(Records drawn from a dataset)
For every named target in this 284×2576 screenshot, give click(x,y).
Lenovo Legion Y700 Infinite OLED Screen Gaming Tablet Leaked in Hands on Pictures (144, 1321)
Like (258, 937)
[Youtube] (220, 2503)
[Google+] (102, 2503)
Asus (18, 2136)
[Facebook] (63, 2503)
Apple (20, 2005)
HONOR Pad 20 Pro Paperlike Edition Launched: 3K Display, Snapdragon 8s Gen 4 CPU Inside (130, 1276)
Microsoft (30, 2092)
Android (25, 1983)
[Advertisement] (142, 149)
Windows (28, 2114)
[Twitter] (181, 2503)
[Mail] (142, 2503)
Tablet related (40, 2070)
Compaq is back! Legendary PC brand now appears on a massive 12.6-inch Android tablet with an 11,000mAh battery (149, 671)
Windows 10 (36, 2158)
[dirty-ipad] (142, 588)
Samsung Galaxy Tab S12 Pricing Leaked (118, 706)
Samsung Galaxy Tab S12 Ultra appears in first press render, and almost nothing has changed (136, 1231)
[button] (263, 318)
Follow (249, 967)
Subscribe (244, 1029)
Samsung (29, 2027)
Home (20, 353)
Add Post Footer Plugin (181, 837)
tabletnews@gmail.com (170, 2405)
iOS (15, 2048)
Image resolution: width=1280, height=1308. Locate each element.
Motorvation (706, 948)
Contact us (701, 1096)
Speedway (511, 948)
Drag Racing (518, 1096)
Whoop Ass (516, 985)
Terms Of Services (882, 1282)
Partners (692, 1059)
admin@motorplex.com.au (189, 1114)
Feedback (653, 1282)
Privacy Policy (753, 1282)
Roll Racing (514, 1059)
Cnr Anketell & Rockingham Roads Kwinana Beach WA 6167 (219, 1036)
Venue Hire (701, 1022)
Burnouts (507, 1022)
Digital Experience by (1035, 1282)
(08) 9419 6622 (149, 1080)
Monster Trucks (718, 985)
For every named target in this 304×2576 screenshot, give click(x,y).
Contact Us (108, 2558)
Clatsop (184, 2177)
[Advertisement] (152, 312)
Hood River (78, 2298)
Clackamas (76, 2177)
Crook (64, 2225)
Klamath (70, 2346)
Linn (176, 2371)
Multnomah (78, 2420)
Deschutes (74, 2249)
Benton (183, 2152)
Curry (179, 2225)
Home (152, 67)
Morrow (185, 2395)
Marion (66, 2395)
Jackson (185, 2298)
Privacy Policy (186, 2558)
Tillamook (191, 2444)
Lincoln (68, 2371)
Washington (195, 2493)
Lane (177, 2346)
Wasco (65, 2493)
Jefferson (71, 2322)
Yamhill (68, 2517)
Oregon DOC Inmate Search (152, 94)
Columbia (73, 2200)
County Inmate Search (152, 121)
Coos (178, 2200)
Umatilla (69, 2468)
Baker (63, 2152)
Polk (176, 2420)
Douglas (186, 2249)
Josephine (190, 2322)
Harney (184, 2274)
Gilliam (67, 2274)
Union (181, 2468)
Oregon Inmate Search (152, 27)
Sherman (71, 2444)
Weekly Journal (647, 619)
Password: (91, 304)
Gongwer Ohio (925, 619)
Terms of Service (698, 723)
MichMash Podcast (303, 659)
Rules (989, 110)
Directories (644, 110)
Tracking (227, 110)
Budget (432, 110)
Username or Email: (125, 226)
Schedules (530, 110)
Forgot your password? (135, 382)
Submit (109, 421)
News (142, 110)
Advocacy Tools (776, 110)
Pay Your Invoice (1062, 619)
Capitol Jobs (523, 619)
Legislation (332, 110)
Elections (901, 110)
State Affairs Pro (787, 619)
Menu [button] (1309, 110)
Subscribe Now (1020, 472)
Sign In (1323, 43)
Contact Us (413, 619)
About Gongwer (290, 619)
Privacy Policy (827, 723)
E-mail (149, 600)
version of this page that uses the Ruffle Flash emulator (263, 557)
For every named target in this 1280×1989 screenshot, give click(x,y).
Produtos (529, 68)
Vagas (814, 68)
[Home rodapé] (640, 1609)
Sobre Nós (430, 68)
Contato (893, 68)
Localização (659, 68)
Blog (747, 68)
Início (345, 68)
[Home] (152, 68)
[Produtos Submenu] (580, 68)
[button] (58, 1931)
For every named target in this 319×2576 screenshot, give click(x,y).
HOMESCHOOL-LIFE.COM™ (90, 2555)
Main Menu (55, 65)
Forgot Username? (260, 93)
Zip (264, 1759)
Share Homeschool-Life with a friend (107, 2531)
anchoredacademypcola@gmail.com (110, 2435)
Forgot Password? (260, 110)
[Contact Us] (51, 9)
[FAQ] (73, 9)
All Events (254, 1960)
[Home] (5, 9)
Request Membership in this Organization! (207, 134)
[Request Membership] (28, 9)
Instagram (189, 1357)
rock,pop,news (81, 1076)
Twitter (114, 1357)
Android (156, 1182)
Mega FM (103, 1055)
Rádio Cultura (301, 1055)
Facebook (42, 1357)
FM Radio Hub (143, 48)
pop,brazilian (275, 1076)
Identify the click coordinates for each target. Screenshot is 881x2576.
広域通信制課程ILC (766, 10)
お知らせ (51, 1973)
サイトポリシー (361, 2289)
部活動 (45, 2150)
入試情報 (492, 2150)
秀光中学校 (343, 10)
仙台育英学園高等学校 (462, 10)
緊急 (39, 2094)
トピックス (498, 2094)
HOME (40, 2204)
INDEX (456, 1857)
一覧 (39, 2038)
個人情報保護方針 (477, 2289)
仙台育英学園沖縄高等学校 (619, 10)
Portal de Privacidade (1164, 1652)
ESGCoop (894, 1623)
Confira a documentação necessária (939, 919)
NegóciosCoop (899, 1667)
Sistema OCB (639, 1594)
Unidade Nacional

● **WHAT IS BEING ASKED**:
Once you find the line with "[button] (263, 318)" in the entries above, output it and each line after it up to and including the line with "Washington (195, 2493)", and nothing else.

● **TASK OUTPUT**:
[button] (263, 318)
Follow (249, 967)
Subscribe (244, 1029)
Samsung (29, 2027)
Home (20, 353)
Add Post Footer Plugin (181, 837)
tabletnews@gmail.com (170, 2405)
iOS (15, 2048)
Image resolution: width=1280, height=1308. Locate each element.
Motorvation (706, 948)
Contact us (701, 1096)
Speedway (511, 948)
Drag Racing (518, 1096)
Whoop Ass (516, 985)
Terms Of Services (882, 1282)
Partners (692, 1059)
admin@motorplex.com.au (189, 1114)
Feedback (653, 1282)
Privacy Policy (753, 1282)
Roll Racing (514, 1059)
Cnr Anketell & Rockingham Roads Kwinana Beach WA 6167 (219, 1036)
Venue Hire (701, 1022)
Burnouts (507, 1022)
Digital Experience by (1035, 1282)
(08) 9419 6622 (149, 1080)
Monster Trucks (718, 985)
For every named target in this 304×2576 screenshot, give click(x,y).
Contact Us (108, 2558)
Clatsop (184, 2177)
[Advertisement] (152, 312)
Hood River (78, 2298)
Clackamas (76, 2177)
Crook (64, 2225)
Klamath (70, 2346)
Linn (176, 2371)
Multnomah (78, 2420)
Deschutes (74, 2249)
Benton (183, 2152)
Curry (179, 2225)
Home (152, 67)
Morrow (185, 2395)
Marion (66, 2395)
Jackson (185, 2298)
Privacy Policy (186, 2558)
Tillamook (191, 2444)
Lincoln (68, 2371)
Washington (195, 2493)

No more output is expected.